> [Problem] Copy the lines of the listing below word for word, starting at the line containing "Identify the location of Decrease" and continuing through the last line of the listing.

-- start of Task input --

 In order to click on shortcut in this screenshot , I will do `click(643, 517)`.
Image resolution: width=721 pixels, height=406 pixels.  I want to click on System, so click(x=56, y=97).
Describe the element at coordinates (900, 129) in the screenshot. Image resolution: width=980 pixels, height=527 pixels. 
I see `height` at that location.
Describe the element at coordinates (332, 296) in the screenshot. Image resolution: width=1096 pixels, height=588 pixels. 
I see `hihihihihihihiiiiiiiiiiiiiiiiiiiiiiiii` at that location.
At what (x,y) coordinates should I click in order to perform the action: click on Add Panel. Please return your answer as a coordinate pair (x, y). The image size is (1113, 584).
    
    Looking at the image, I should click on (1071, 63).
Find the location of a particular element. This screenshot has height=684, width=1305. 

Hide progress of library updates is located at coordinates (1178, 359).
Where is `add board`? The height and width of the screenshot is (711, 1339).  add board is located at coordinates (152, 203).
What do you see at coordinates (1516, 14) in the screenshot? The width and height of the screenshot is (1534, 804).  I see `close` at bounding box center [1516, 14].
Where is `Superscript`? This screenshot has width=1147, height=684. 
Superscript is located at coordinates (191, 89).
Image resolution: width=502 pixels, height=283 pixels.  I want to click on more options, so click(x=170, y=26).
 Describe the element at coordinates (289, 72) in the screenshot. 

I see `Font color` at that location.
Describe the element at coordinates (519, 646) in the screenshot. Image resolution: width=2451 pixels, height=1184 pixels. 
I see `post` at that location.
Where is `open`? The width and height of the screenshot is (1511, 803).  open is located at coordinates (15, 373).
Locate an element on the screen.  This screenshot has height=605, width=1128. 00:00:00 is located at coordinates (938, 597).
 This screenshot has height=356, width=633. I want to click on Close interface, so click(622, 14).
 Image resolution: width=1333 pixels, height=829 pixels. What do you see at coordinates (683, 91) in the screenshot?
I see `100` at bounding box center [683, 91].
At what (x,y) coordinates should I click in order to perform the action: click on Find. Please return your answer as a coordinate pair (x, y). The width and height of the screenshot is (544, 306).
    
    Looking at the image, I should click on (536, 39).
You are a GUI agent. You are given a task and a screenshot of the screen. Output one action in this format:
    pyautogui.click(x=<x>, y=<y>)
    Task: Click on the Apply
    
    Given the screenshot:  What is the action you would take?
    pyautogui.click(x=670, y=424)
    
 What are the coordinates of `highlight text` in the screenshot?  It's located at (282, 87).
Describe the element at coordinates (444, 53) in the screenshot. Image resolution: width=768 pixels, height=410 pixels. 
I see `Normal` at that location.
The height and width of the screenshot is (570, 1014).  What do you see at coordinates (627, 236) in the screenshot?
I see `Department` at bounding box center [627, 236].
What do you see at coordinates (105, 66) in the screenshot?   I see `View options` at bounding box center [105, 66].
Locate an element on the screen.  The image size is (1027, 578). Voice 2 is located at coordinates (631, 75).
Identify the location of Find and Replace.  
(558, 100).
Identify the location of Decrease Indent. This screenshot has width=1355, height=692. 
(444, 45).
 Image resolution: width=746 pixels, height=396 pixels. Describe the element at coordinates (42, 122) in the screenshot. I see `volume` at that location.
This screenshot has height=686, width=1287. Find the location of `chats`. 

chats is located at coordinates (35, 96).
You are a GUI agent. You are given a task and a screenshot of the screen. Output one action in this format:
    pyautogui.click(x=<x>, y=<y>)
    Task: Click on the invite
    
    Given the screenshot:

-- end of Task input --

> [Task answer]
Identify the location of Decrease Indent. This screenshot has width=1355, height=692. 
(444, 45).
 Image resolution: width=746 pixels, height=396 pixels. Describe the element at coordinates (42, 122) in the screenshot. I see `volume` at that location.
This screenshot has height=686, width=1287. Find the location of `chats`. 

chats is located at coordinates (35, 96).
You are a GUI agent. You are given a task and a screenshot of the screen. Output one action in this format:
    pyautogui.click(x=<x>, y=<y>)
    Task: Click on the invite
    
    Given the screenshot:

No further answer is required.